20 Tips on Becoming a Great Manager


If biotech is a team sport, the CEO or manager must be a master coach. If I had to recommend just one book to aspiring master coaches, it would be High Output Management by Andrew Grove, the former CEO of Intel.

20 key ideas from one of the greatest CEOs and management teachers:

As a CEO or manager you have to be obsessed with the output of your people.

Your Output = Their Output.

You can dive in, do stuff, and be heroically productive but that’s not going to maximise your output. Your job is to help everyone else do a great job.

A manager’s output = The output of his/her organisation + The output of the neighbouring organisations under his/her influence.

1. Managerial leverage is the impact of what managers do to increase the output of their teams. High managerial productivity depends on choosing to perform tasks that possess high leverage.

2. A manager’s work involves allocating resources: manpower, money, and capital. But the single most important resource that we allocate from one day to the next is our own time. How you handle your own time is the single most important aspect of being a role model and leader.

3. Your time is your one finite resource, and when you say “yes” to one thing you are inevitably saying “no” to another.

4. No amount of formal planning can anticipate changes within a business’s environment. Does that mean that you shouldn’t plan? Not at all. You need to plan the way a fire department plans…

It cannot anticipate where the next fire will be, so it has to shape an energetic and efficient team that is capable of responding to the unanticipated as well as to the ordinary.

5. The chairman of a meeting is responsible for maintaining discipline. It’s criminal to allow people to be late and waste everyone’s time. Wasting time here means that you’re wasting the company’s money, with the meter ticking away at the rate of $100 per hour per person.

# COLLECTED DATA
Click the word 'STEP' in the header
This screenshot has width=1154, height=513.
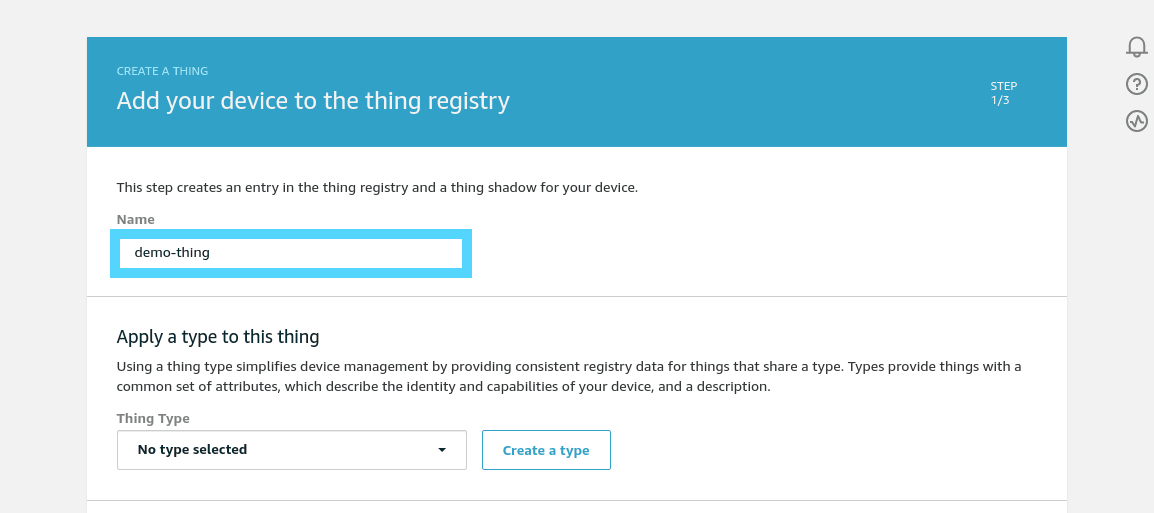tap(1003, 86)
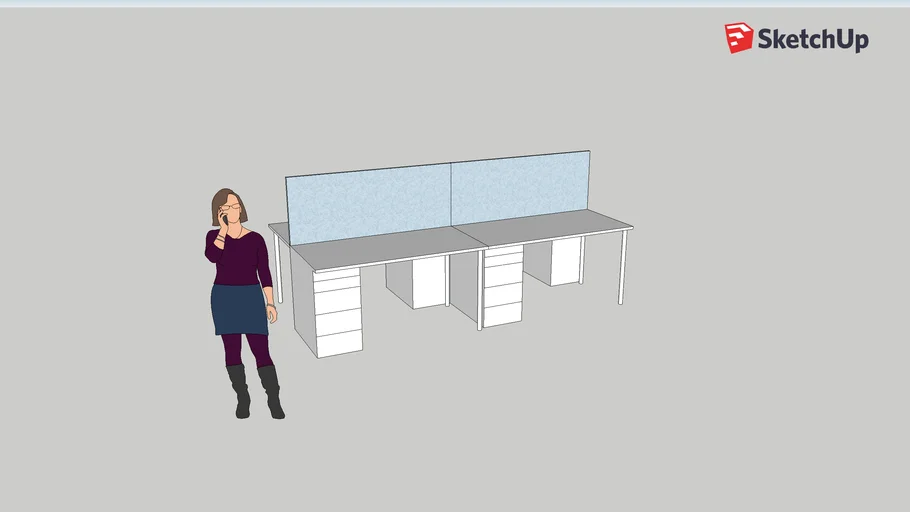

# TASK REQUIREMENTS
Continue the text on becoming a great manager with the next tips, starting after tip 5 on meeting discipline.

# IN RESPONSE
Do not worry about confronting the late arriver. Just as you would not permit a fellow employee to steal a piece of office equipment worth $2,000, you shouldn’t let anyone walk away with the time of his fellow managers.

6. When a person is not doing his job, there can only be two reasons for it. The person either can’t do it or won’t do it; he is either not capable or not motivated.

To determine which, we can employ a simple mental test: if the person’s life depended on doing the work, could he do it? If the answer is yes, that person is not motivated; if the answer is no, he is not capable.

7. The old saying has it that when we promote our best salesman and make her a manager, we ruin a good salesman and get a bad manager. But if we think about it, we see we have no choice but to promote the good salesman.

Should our worst salesman get the job? When we promote our best, we are saying to our subordinates that performance is what counts.

8. Given a choice, should you delegate activities that are familiar to you or those that aren’t? Before answering, consider the following principle: delegation without follow-through is abdication. You can never wash your hands of a task.

Even after you delegate it, you are still responsible for its accomplishment, and monitoring the delegated task is the only practical way for you to ensure a result. Monitoring is not meddling, but means checking to make sure an activity is proceeding in line with expectations.

Because it is easier to monitor something with which you are familiar, if you have a choice you should delegate those activities you know best.

9. Eliciting peak performance means going up against something or somebody. For years the performance of the Intel facilities maintenance group, which is responsible for keeping our buildings clean, was mediocre, and no amount of pressure or inducement seemed to do any good…

We then initiated a program in which each building’s upkeep was periodically scored by a resident senior manager, dubbed a “building czar.” The score was then compared with those given the other buildings. The condition of all of them dramatically improved almost immediately…

Nothing else was done; people did not get more money or other rewards. What they did get was a racetrack, an arena of competition. If your work is facilities maintenance, having your building receive the top score is a powerful source of motivation.

This is key to the manager’s approach and involvement: he has to see the work as it is seen by the people who do that work every day and then create indicators so that his subordinates can watch their “racetrack” take shape.”

10. Once someone’s source of motivation is self-actualization, his drive to perform has no limit. Unlike other sources of motivation, which extinguish themselves after the needs are fulfilled, self-actualization continues to motivate people to ever higher levels of performance.

11. Managerial meddling stems from a supervisor exploiting too much superior work knowledge (real or imagined).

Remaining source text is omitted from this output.